Noch einmal S21: Demokratiefeinde und Untertanen

Die Polizei macht den Weg frei – in diesem Fall zum umstrittenen Abriss des Südflügels vom mittlerweile weltbekannten Stuttgarter Hauptbahnhof. Mit einem Großaufgebot an Polizei wurden die Demonstranten weggetragen – ihre Zahl schwankt je nach Zählung zwischen 250 und 500 Abrissgegnern. Zur Absicherung der Baustelle sollen 1.700 Polizisten im Einsatz sein. Dieses Mal sei der Einsatz besser geplant, die Polizei habe zahlreiche „Konflikt-Teams“ im Einsatz und die Räumung sei friedlich verlaufen.

Interessanter als diese Meldung an sich lesen sich aber die Kommentare unter dem Artikel, beispielsweise bei der FAZ. Da wird nämlich sichtbar, wie der aufgeklärte Zeitungsleser tickt. Die verbliebenen Demonstranten seien unverbesserliche Demokratiefeinde heißt es, unheilige Verfassungsfeinde gar, denen man die Kosten für Polizeieinsatz und Bauverzögerung in Rechnung stellen müsse, zur Tilgung der Kosten könnte man Hartz IV für die nächsten 370 Jahre aussetzen, außerdem sei Kretschmann beim „Kommunistischen Bund Westdeutschland“ gewesen (als ob der jetzt vorm Bahnhof gesessen hätte, der muss das Projekt jetzt doch durchdrücken). Die Protestierer sollten endlich mal arbeiten gehen und Geld verdienen, statt anderen auf der Tasche zu liegen (woher wollen die Leser eigentlich wissen, dass die verbliebenen Demonstranten alle arbeitslose Nichtsnutze sind?) und außerdem sollten diese Unbelehrbaren, die sich noch immer weigerten, Mehrheitsmeinungen anzuerkennen, gleich im Schnellverfahren abgeurteilt werden (für was auch immer). Gut, beim Forum der FAZ ist nichts anderes zu erwarten, aber es deprimiert mich doch.

Dampflok im Grünen

Alternative Verwendung von Bahngelände

Es ist ja keineswegs so, dass ich mit den verbliebenen Wutbürgern sympathisiere, dafür finde ich ihre Wut zu blind und ihren Protest zu kurz gedacht: Die kommen immer wieder mit dem Kostenargument, als ob die Kosten bei einem beschlossenen Staatsprojekt eine Rolle spielen würden! Gut, ein paar geologische Bedenken gibt es auch, aber bekanntlich spielen die nicht einmal eine Rolle, wenn ein sicherer Standort für ein Atommüll-Endlager gesucht wird.

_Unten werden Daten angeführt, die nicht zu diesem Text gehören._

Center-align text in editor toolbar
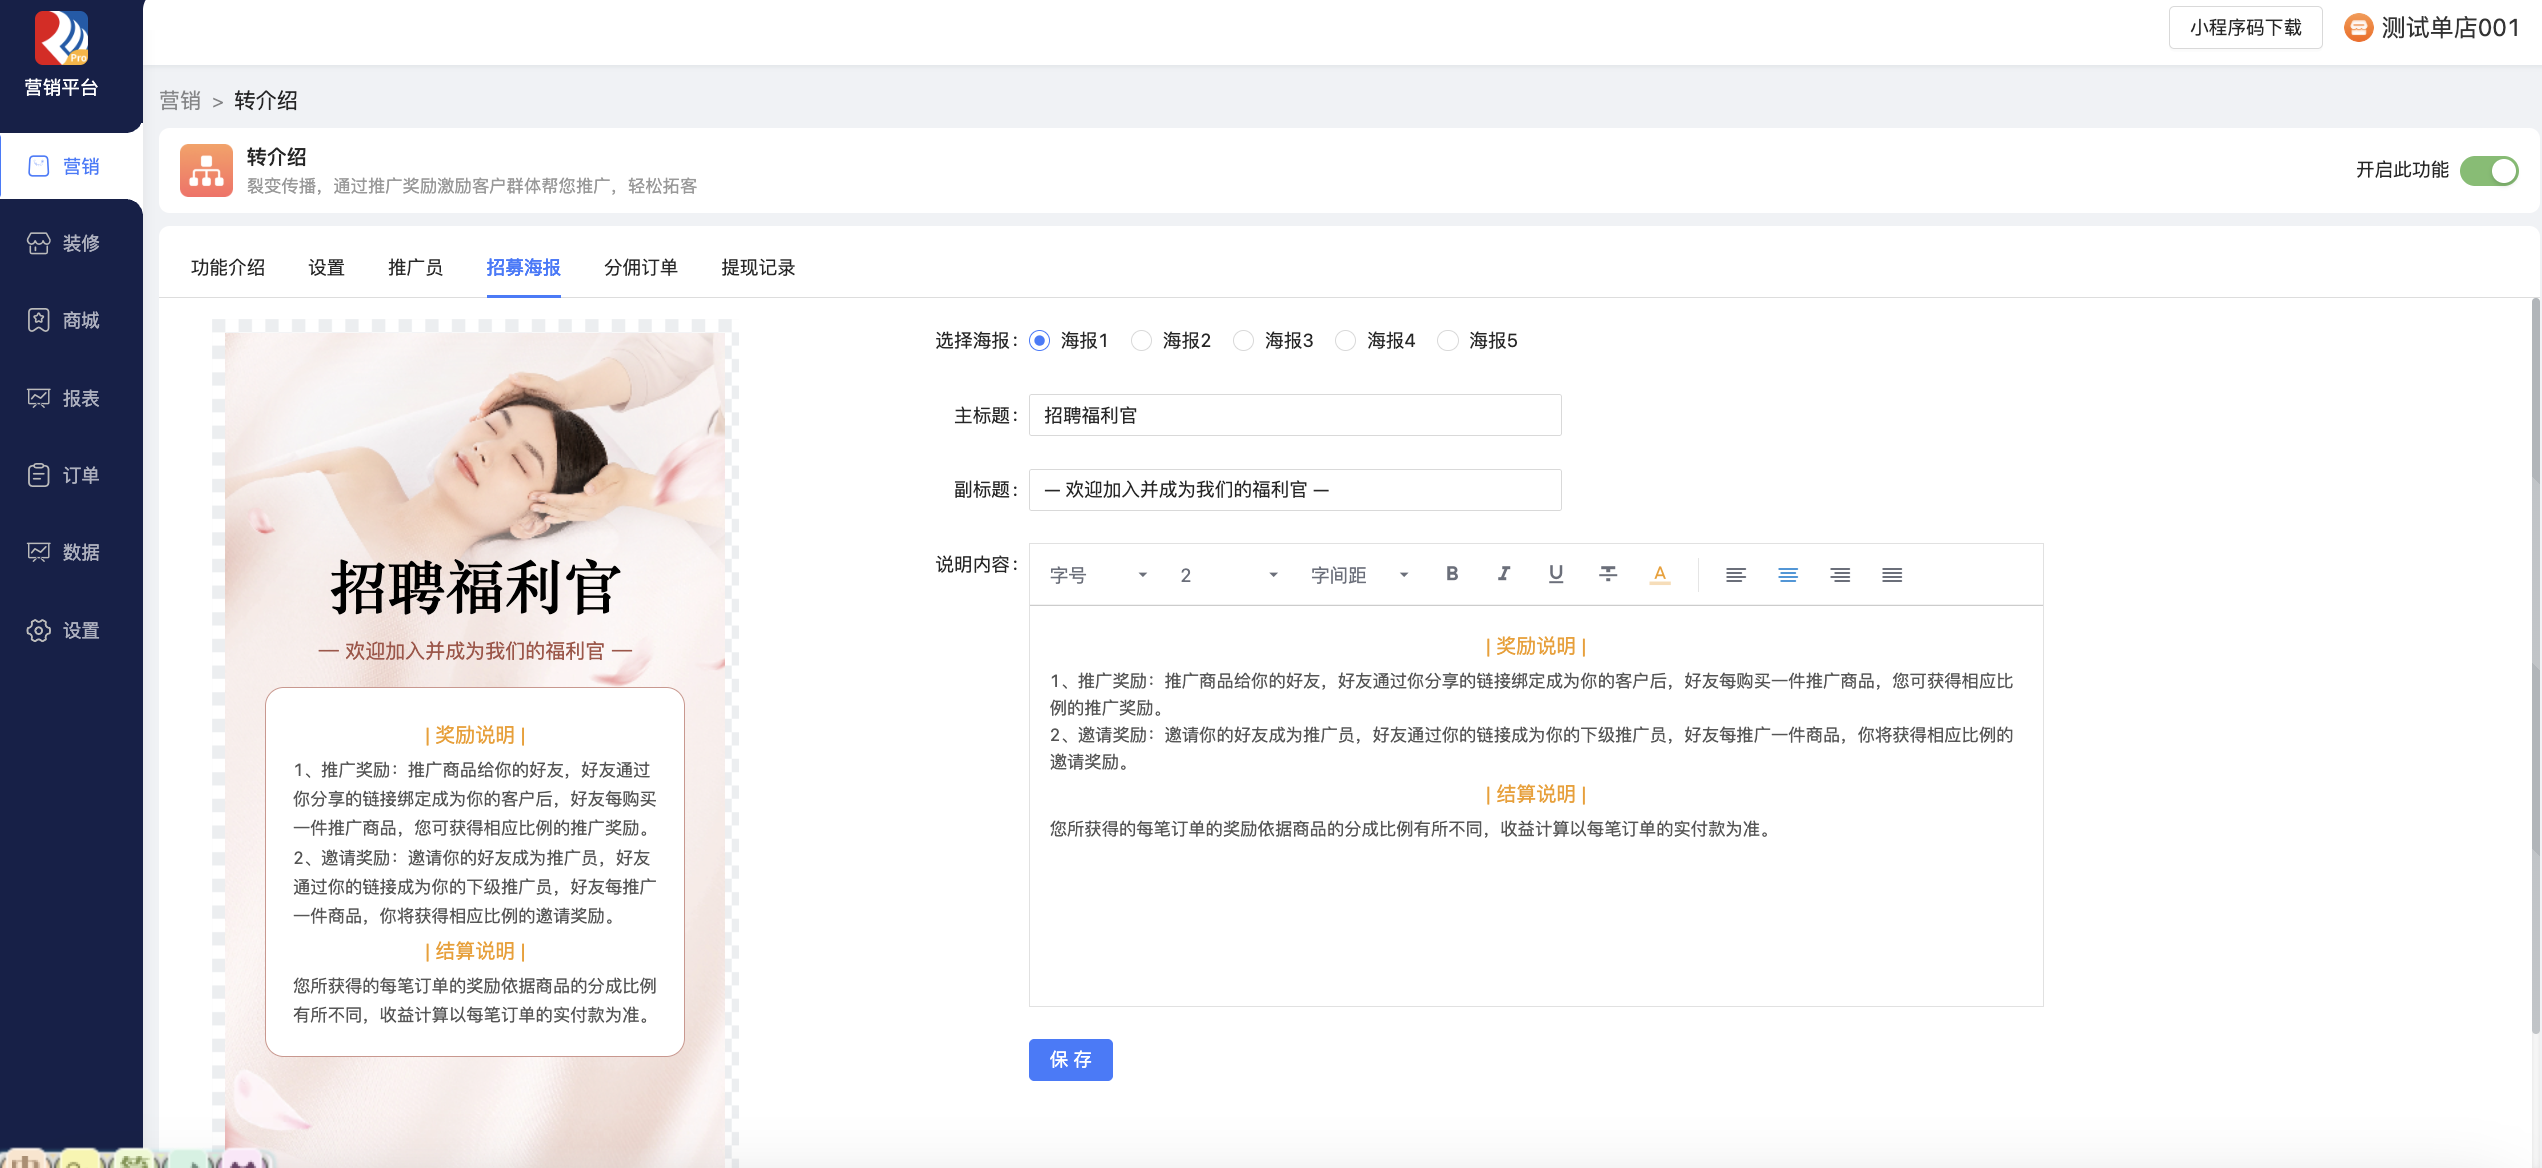This screenshot has width=2542, height=1168. click(1788, 575)
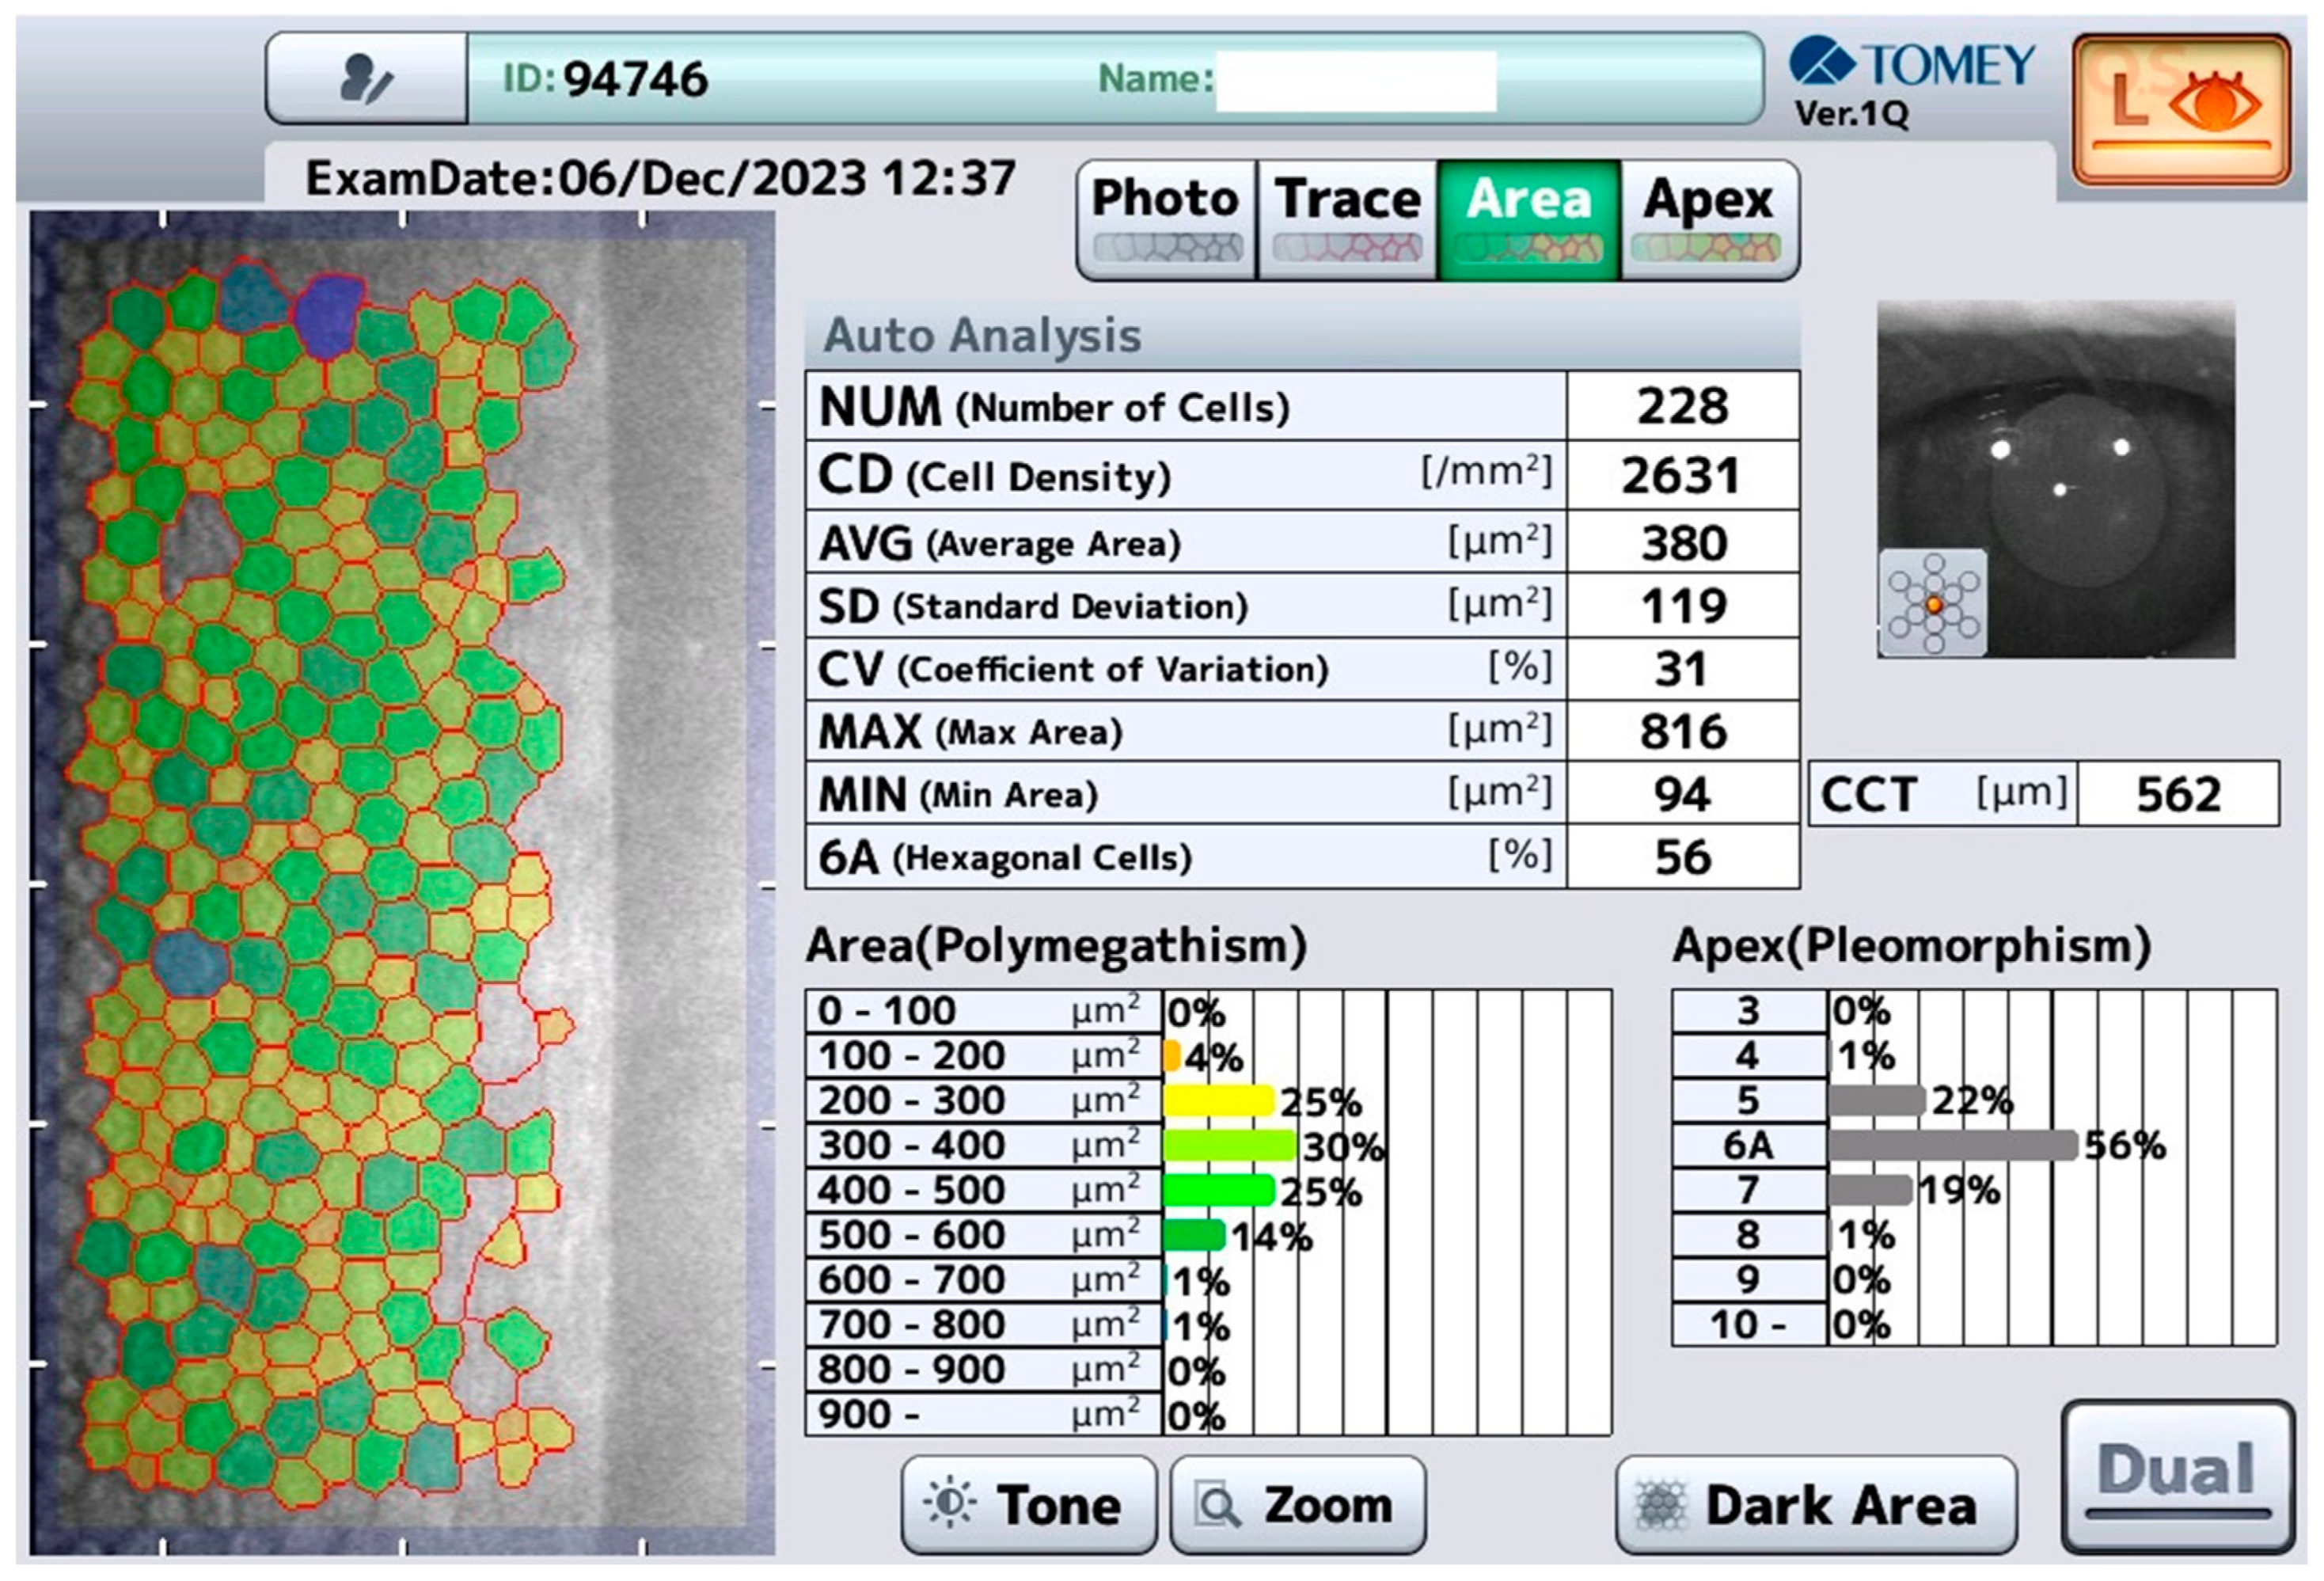Click the yellow 200-300 µm² histogram bar
The height and width of the screenshot is (1581, 2324).
(x=1218, y=1100)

Aber jeden, der sich nicht der Mehrheitsmeinung beugt, gleich als Demokratiefeind zu brandmarken – da wird ein Untertanendenken an den Tag gelegt und von anderen verlangt, vor dem es mich gruselt. Es ist doch nicht so, dass eine Mehrheit der Bevölkerung beschlossen hätte, dass Stuttgart endlich einen schicken neuen Bahnhof braucht. Sondern eine Clique aus Geschäftsleuten und Politikern hat sich zusammengesetzt und das Projekt S21 ausgetüftelt, das den Leuten als notwendige Standortpolitik verkauft wurde. Denen war es herzlich egal, solange man nichts davon gesehen hat – wie das so ist mit den Leuten. Erst als die Abrissbagger kamen und die Motorsägen, da rieben sich die Menschen die Augen und fanden es gar nicht in Ordnung, dass da nun alte Bäume gefällt und der schöne Bahnhof abgerissen werden sollte. Und dann gab es, als unübersehbare Tatsachen geschaffen waren und jede Menge über die immensen Kosten lamentiert wurde, die jede weitere Bauverzögerung mit sich brächte – also viel zu spät, um noch irgendetwas Grundlegendes zu entscheiden – tatsächlich eine Volksabstimmung – und eine Mehrheit sagte sich, jetzt, wo sie eh schon angefangen haben, sollen sie das auch fertig machen. Ist ja irgendwie auch vernünftig. Hat aber nichts mit dem zu tun, was die Leute tatsächlich gewollt hätten, wenn man sie ernsthaft gefragt hätte.

So geht Demokratie. Und das finden die Leute, die FAZ lesen, auch in Ordnung. Und wer – aus welchen guten oder schlechten Gründen auch immer – sich nicht beugen will, der ist ein Staatsfeind, Punkt. Kein Wunder, dass „die da oben“ mit den Leuten umspringen können, wie sie mit ihnen umspringen.